Records from a pointing dataset ->
--------------------------------

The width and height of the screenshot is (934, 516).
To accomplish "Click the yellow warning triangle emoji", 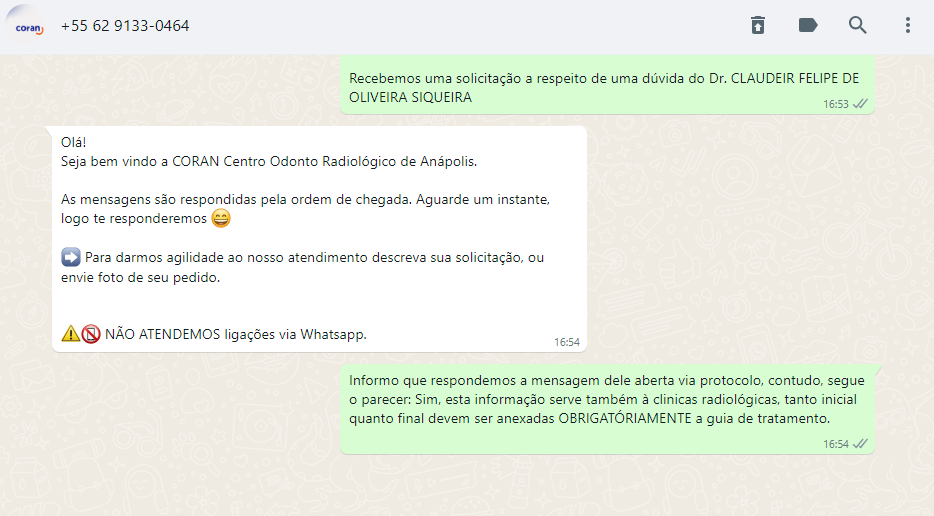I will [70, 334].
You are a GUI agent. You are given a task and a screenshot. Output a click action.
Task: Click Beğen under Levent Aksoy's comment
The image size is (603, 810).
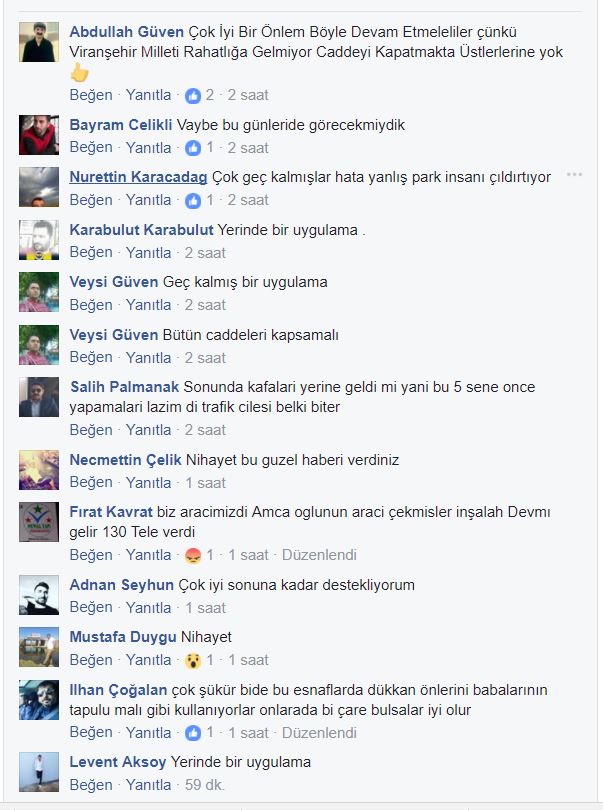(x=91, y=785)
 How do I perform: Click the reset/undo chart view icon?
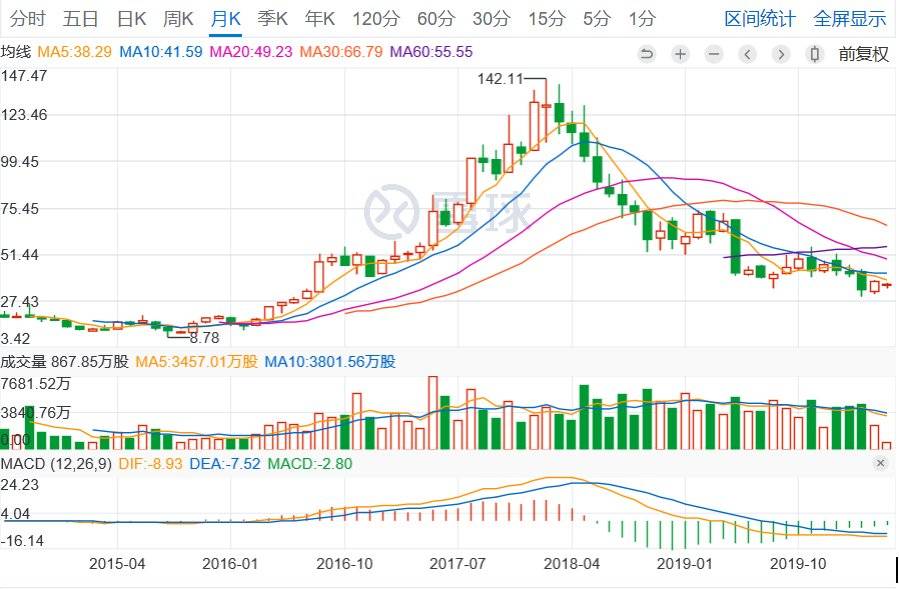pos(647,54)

--------------------------------

Problem statement -> Swap "chart" for "graph" in the lines starting at the one containing "How do I perform: Click" and ending at the end of the records, leaving everything else unchanged. Reproduce only those lines, without the pictures.

Solved problem ->
 How do I perform: Click the reset/undo graph view icon?
pos(647,54)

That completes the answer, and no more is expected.